[Instructions for the task]:
The lines to return are the one containing "TAGS (431, 80)" and all that follow it in the entries below, duplicated exactly and nothing else.

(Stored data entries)
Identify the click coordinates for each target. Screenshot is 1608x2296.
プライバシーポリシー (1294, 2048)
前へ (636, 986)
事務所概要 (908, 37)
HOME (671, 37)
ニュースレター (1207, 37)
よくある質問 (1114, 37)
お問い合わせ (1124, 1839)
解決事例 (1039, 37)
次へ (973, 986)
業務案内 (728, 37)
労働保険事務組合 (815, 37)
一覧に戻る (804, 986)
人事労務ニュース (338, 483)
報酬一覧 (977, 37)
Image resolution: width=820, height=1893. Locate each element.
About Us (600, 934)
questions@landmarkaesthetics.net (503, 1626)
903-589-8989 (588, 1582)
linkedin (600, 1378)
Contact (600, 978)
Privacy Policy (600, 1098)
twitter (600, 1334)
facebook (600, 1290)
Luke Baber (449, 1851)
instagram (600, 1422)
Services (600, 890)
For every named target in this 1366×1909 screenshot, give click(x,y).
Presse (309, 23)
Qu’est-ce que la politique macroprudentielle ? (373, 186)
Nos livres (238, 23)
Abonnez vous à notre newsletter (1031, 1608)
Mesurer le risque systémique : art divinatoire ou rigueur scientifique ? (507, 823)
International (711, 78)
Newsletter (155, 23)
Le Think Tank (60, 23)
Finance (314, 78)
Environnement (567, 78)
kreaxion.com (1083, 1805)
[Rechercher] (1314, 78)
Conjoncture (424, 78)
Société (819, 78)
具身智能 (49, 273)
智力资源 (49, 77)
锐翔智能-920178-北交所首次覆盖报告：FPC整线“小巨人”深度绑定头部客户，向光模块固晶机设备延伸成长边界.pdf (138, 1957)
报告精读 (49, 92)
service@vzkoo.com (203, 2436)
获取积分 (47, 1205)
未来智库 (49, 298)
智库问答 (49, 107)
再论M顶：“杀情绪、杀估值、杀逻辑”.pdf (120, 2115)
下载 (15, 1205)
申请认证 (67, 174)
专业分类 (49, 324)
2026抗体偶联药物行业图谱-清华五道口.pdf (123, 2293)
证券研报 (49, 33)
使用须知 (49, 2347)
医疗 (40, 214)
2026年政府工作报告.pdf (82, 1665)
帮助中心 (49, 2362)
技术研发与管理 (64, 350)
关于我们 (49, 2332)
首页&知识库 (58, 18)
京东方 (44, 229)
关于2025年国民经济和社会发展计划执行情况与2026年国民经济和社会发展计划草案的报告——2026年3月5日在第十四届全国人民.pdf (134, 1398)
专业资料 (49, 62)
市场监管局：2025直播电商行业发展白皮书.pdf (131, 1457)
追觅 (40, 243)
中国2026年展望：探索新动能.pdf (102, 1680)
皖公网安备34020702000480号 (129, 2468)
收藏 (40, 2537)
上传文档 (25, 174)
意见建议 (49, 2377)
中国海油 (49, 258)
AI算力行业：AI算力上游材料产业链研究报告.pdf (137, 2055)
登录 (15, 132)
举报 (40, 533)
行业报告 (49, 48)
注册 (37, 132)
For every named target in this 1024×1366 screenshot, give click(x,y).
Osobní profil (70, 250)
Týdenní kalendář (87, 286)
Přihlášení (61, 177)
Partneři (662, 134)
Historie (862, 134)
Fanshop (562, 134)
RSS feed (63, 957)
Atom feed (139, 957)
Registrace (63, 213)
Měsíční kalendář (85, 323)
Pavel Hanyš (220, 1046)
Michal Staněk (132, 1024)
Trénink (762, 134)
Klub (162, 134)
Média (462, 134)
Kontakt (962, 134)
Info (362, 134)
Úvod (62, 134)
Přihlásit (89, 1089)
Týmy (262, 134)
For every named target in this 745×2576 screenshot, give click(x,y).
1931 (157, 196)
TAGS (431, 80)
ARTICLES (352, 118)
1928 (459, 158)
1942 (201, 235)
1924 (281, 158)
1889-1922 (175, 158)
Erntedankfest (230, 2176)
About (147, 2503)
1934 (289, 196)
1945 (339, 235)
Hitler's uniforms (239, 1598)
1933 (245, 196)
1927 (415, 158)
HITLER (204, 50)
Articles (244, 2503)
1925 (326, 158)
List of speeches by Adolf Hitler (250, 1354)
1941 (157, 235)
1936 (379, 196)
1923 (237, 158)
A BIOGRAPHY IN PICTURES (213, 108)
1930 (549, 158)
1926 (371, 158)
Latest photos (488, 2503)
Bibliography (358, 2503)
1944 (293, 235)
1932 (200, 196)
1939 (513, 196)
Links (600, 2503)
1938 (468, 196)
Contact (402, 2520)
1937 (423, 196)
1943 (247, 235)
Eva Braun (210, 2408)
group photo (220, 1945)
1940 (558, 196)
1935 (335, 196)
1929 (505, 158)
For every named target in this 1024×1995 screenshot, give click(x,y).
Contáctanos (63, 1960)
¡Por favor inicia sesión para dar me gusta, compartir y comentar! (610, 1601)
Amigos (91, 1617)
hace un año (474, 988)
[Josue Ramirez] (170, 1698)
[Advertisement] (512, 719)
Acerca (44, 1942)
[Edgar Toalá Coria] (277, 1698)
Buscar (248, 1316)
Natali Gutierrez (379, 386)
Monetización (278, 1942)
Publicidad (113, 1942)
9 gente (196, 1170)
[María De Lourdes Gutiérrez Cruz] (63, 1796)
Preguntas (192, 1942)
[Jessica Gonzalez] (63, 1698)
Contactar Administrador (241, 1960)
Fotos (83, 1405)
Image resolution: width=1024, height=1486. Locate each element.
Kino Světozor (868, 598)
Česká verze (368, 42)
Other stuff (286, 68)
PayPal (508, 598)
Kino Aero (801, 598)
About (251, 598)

[Output below]:
TAGS (431, 80)
ARTICLES (352, 118)
1928 (459, 158)
1942 (201, 235)
1924 (281, 158)
1889-1922 (175, 158)
Erntedankfest (230, 2176)
About (147, 2503)
1934 (289, 196)
1945 (339, 235)
Hitler's uniforms (239, 1598)
1933 (245, 196)
1927 (415, 158)
HITLER (204, 50)
Articles (244, 2503)
1925 (326, 158)
List of speeches by Adolf Hitler (250, 1354)
1941 (157, 235)
1936 (379, 196)
1923 (237, 158)
A BIOGRAPHY IN PICTURES (213, 108)
1930 (549, 158)
1926 (371, 158)
Latest photos (488, 2503)
Bibliography (358, 2503)
1944 (293, 235)
1932 (200, 196)
1939 (513, 196)
Links (600, 2503)
1938 (468, 196)
Contact (402, 2520)
1937 (423, 196)
1943 (247, 235)
Eva Braun (210, 2408)
group photo (220, 1945)
1940 (558, 196)
1935 (335, 196)
1929 (505, 158)
For every named target in this 1024×1995 screenshot, give click(x,y).
Contáctanos (63, 1960)
¡Por favor inicia sesión para dar me gusta, compartir y comentar! (610, 1601)
Amigos (91, 1617)
hace un año (474, 988)
[Josue Ramirez] (170, 1698)
[Advertisement] (512, 719)
Acerca (44, 1942)
[Edgar Toalá Coria] (277, 1698)
Buscar (248, 1316)
Natali Gutierrez (379, 386)
Monetización (278, 1942)
Publicidad (113, 1942)
9 gente (196, 1170)
[María De Lourdes Gutiérrez Cruz] (63, 1796)
Preguntas (192, 1942)
[Jessica Gonzalez] (63, 1698)
Contactar Administrador (241, 1960)
Fotos (83, 1405)
Image resolution: width=1024, height=1486. Locate each element.
Kino Světozor (868, 598)
Česká verze (368, 42)
Other stuff (286, 68)
PayPal (508, 598)
Kino Aero (801, 598)
About (251, 598)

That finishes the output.